Structure‐based design of peptidomimetic inhibitors of PSD‐95 with improved affinity for the PDZ3 domain

Aberrant brain‐derived neurotrophic factor (BDNF) signaling has been proposed to contribute to the pathophysiology of depression and other neurological disorders such as Angelman syndrome. We have previously shown that targeting the tropomyosin receptor kinase B/postsynaptic density protein‐95 (PSD‐95) nexus in the BDNF signaling pathway by peptidomimetic inhibitors is a promising approach for therapeutic intervention. Here, we used structure‐based knowledge to develop a new Syn3 peptidomimetic compound series that fuses peptides derived from the PSD‐95‐binding protein SynGAP to our prototype compound CN2097. The new compounds target the PSD‐95 PDZ3 domain and adjoining αC helix to achieve bivalent binding that results in up to 7‐fold stronger affinity compared to CN2097. These compounds were designed to improve CN2097 specificity for the PSD‐95 PDZ3 domain, and structure–activity relationship studies were performed to improve their resistance to proteolysis.
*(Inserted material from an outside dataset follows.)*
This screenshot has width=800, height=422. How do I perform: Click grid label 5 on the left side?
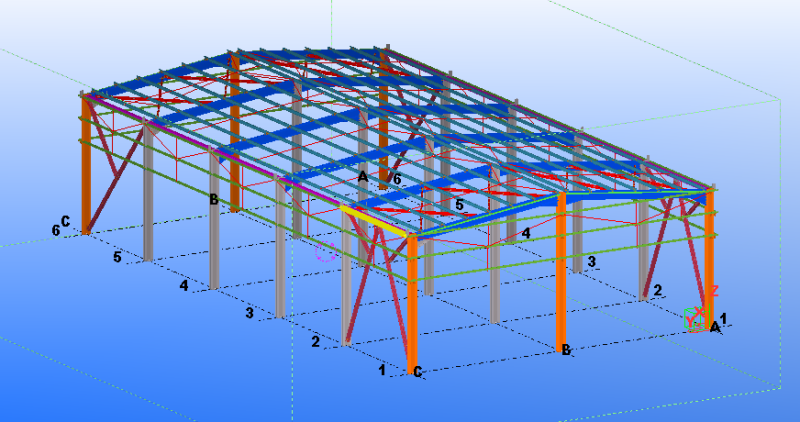pyautogui.click(x=117, y=257)
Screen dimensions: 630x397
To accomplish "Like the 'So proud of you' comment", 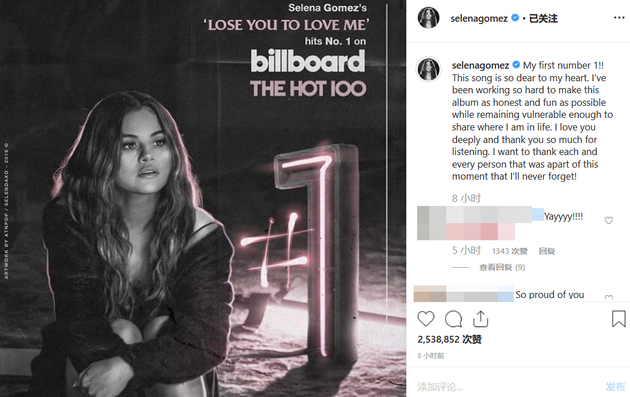I will [x=609, y=297].
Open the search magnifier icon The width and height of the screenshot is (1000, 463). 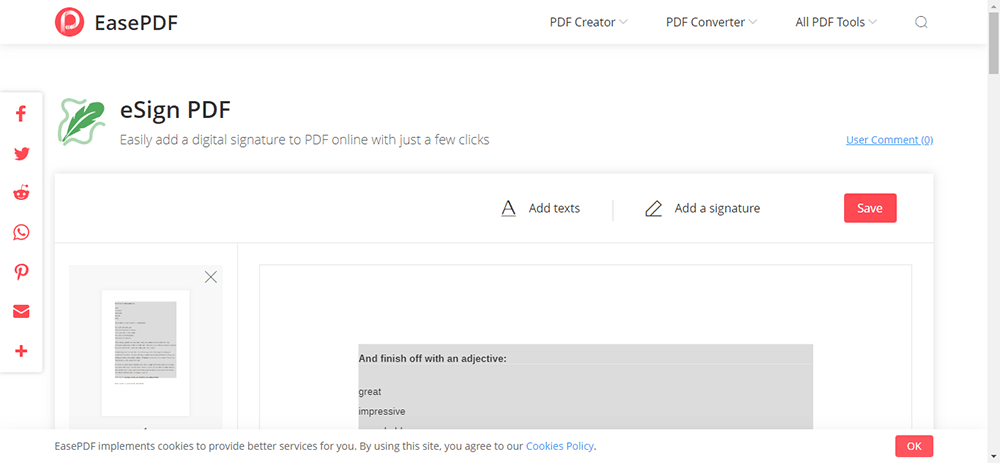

Aberrant brain‐derived neurotrophic factor signaling is associated with a range of neurological disorders. Targeting postsynaptic density protein‐95 (PSD‐95), a scaffolding protein in this pathway, provides opportunities for therapeutic invention. Here, we used structure‐based design to develop a new Syn3 peptidomimetic compound series that targets the PDZ3 domain of PSD‐95. The new compounds bind the PSD‐95 PDZ3 domain and adjoining αC helix with 7‐fold stronger affinity than prototype compound CN2097.